Prediction Market Bankroll Management: Never Blow Up Your Account
The biggest reason talented forecasters fail at prediction markets is not bad predictions — it's poor bankroll management. A correct probability estimate means nothing if a single bad streak wipes your account. Here's the framework that prevents this.
The Kelly Criterion: The Mathematical Foundation
Kelly Criterion gives the theoretically optimal fraction of your bankroll to bet on each trade: f = (bp - q) / b
- b = net odds received (e.g., if YES costs 0.40, b = 1.5)
- p = your probability estimate
- q = 1 - p
- Result: optimal fraction of bankroll for this position
In practice: use half-Kelly. Kelly is mathematically optimal for known probabilities, but since our probability estimates have uncertainty, half-Kelly provides better risk-adjusted outcomes.

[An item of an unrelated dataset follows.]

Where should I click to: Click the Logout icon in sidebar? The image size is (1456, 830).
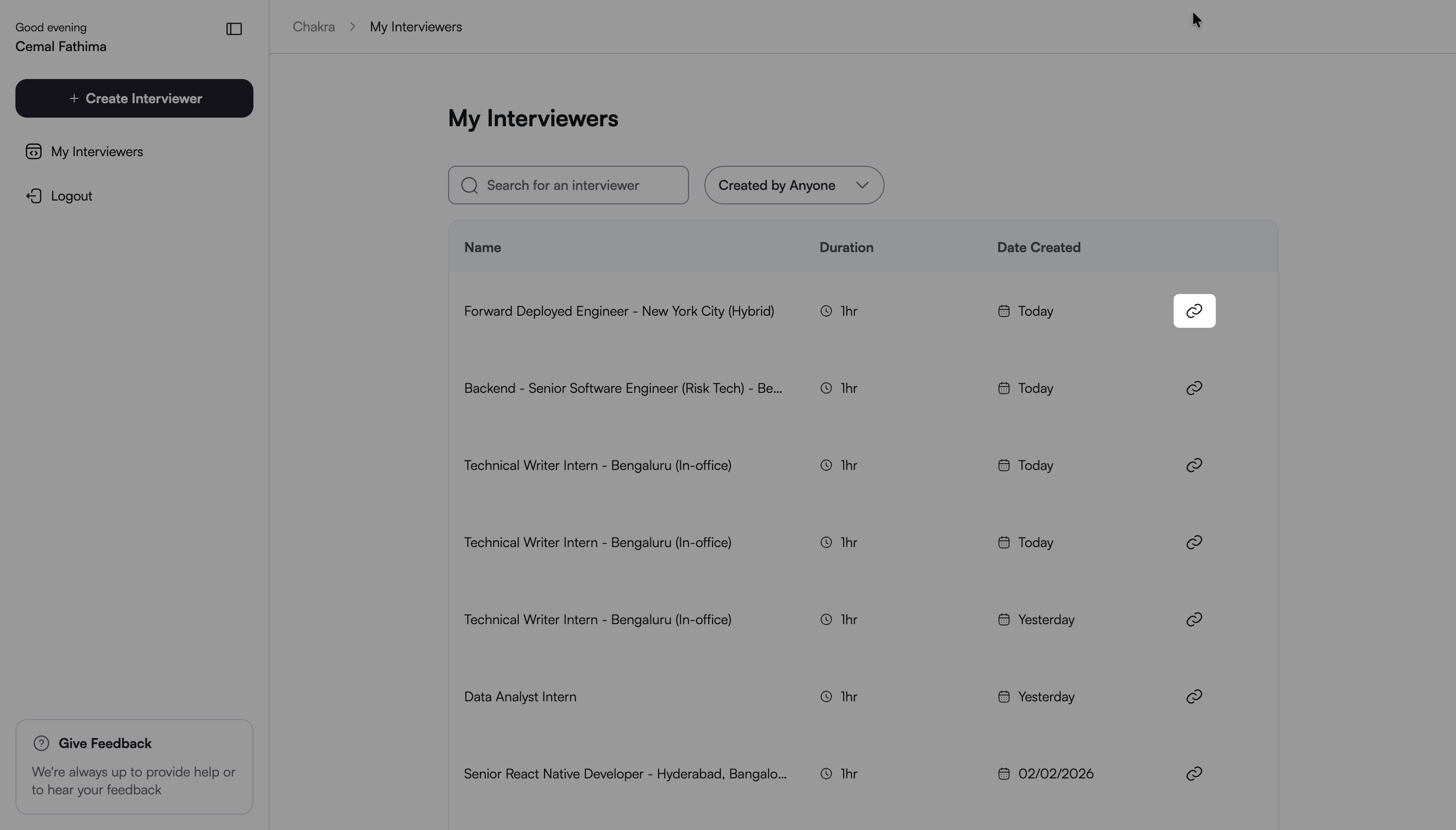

Hard Rules: Never Break These
- Maximum 5% of bankroll per single position — no exceptions regardless of conviction
- Maximum 25% of bankroll in any single correlated cluster — e.g., all US election markets
- Stop-loss: if you lose 25% of your starting bankroll in a month, stop trading for the rest of the month
- Never add to a losing position to "average down" — reevaluate the fundamental thesis first
Drawdown Recovery
Statistical downswings happen even with genuine edge. After a 20% drawdown, reduce position sizes by 50% until you recover to the previous high-water mark. This prevents a bad streak from becoming catastrophic.
FAQ
- How much starting capital do I need for serious prediction market trading?
- $500-1,000 provides enough capital to properly diversify across 10-20 positions using half-Kelly sizing. Under $100, position size constraints limit your ability to apply systematic principles.
- What should I do after a winning streak?
- Be more skeptical, not less. Winning streaks create overconfidence. Stick to your systematic sizing rules regardless of recent performance.